__Assigned task__:
Find the line that contains "The height and width of the screenshot is (340, 481)." in the entries below. Restate it and every line after it, word for word, with no pictures.

Records provided Block Start

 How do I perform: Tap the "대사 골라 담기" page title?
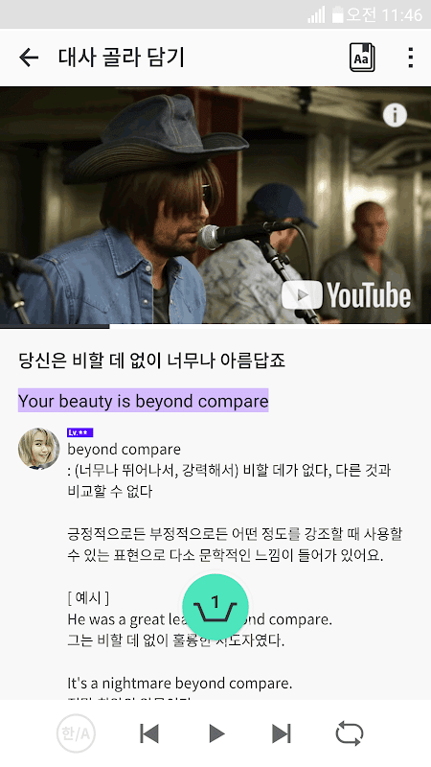(122, 58)
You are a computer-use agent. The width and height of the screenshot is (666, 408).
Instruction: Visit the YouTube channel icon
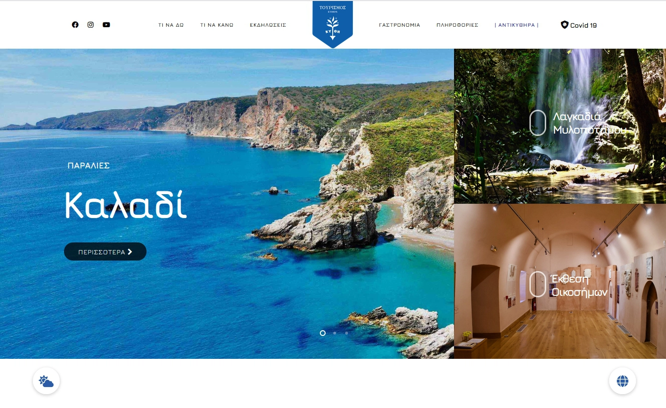pos(106,25)
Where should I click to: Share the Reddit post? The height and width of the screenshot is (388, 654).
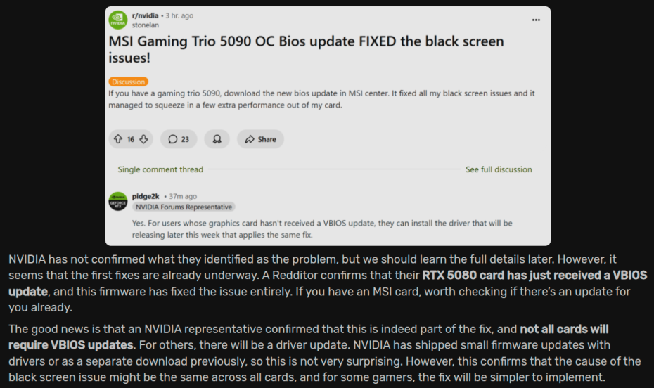click(261, 139)
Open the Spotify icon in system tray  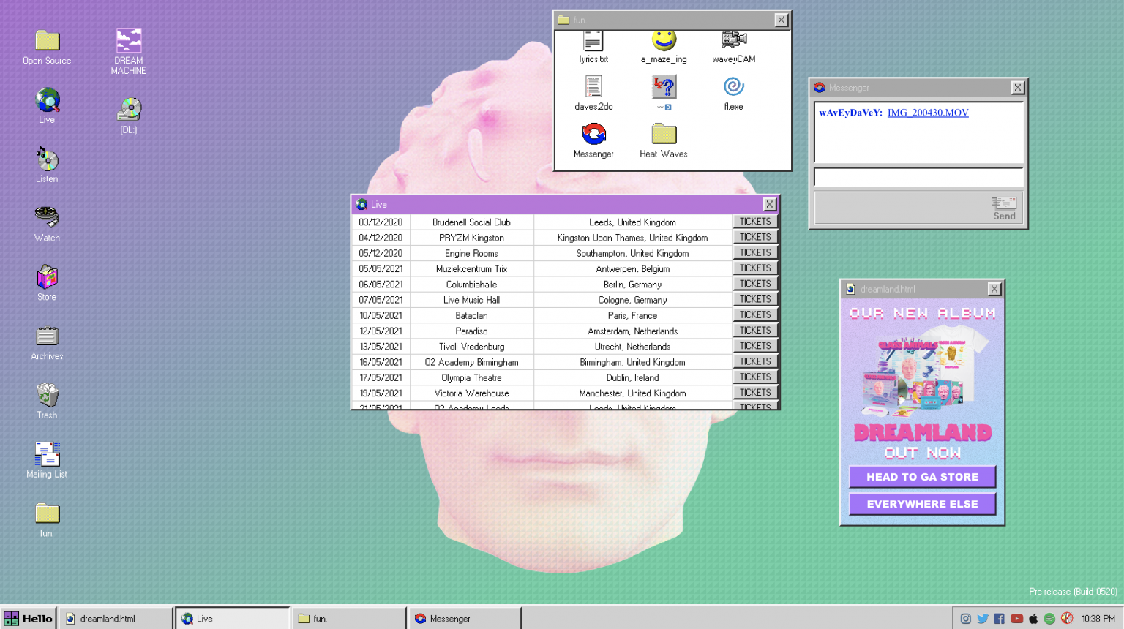(1049, 619)
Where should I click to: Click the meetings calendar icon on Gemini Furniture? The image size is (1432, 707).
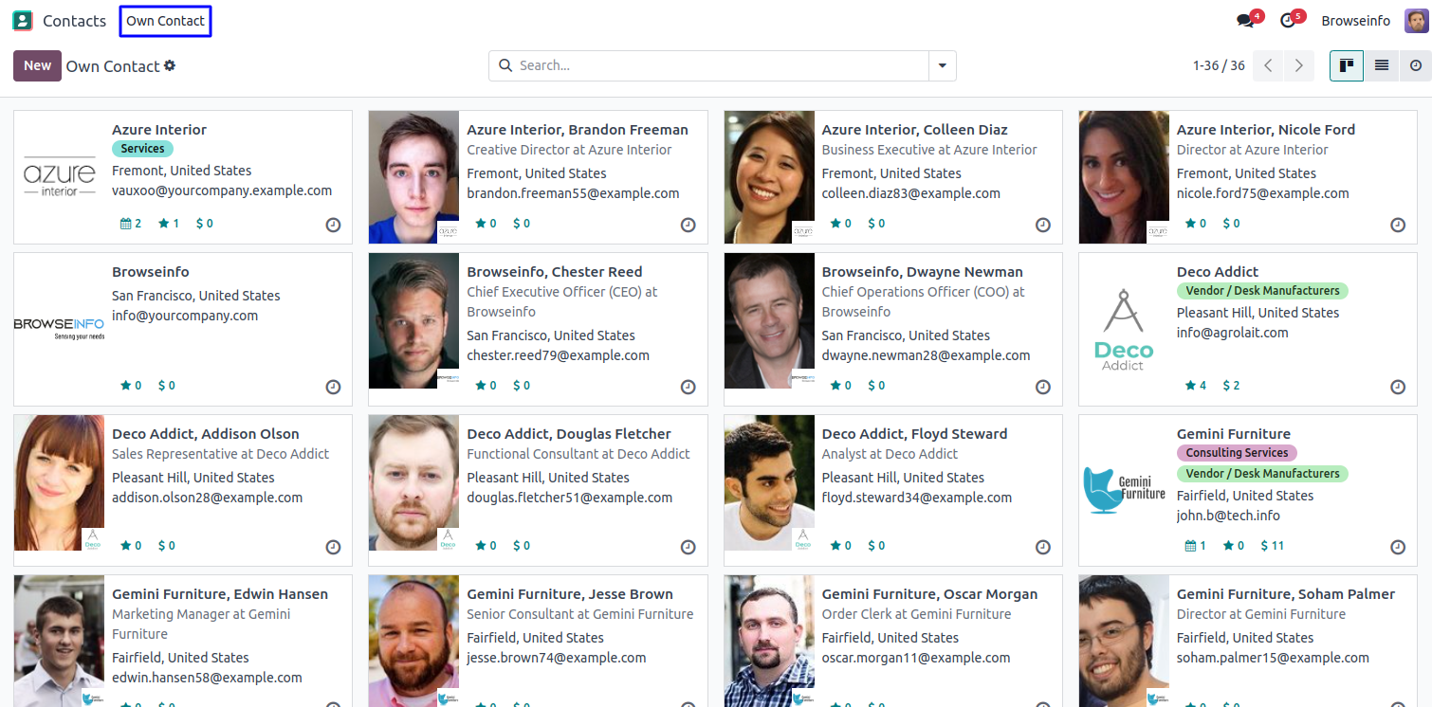tap(1190, 546)
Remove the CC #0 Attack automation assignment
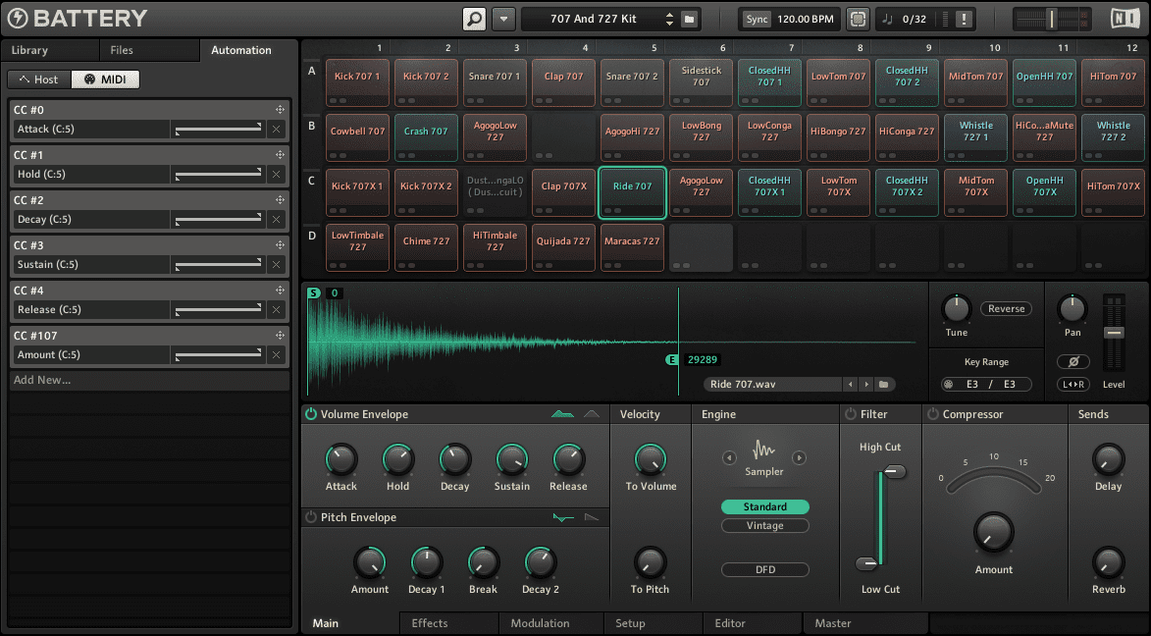Screen dimensions: 1151x636 click(x=276, y=130)
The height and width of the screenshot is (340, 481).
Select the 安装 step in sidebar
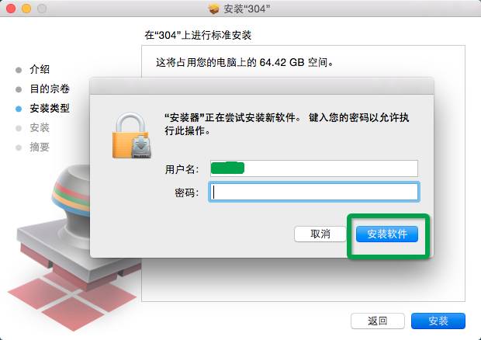pos(40,127)
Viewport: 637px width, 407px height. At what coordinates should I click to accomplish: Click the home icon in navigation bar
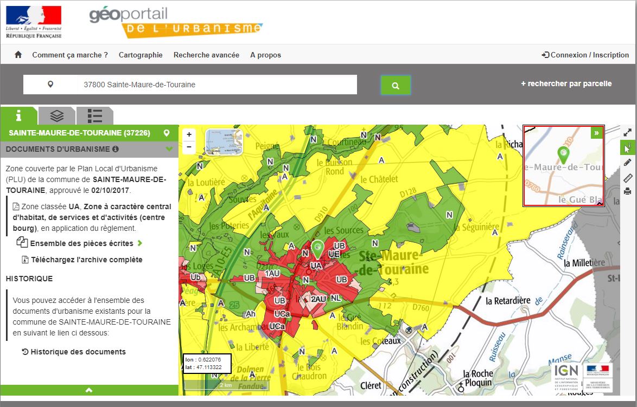pos(18,55)
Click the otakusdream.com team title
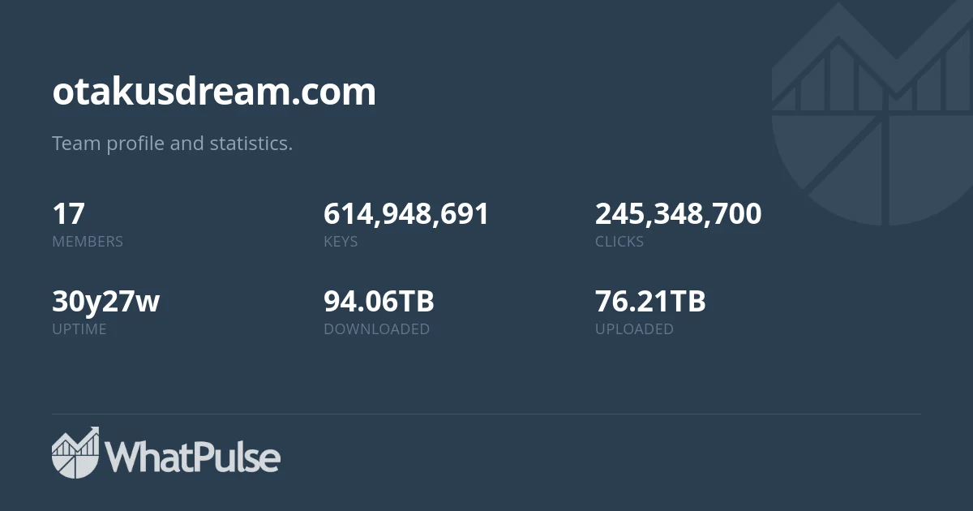The height and width of the screenshot is (511, 973). [214, 92]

Records provided Block End

__Result of the task__:
The height and width of the screenshot is (340, 481).
Select the 安装 step in sidebar
pos(40,127)
Viewport: 637px width, 407px height. At what coordinates should I click to accomplish: Click the home icon in navigation bar
pos(18,55)
Click the otakusdream.com team title
The height and width of the screenshot is (511, 973). [214, 92]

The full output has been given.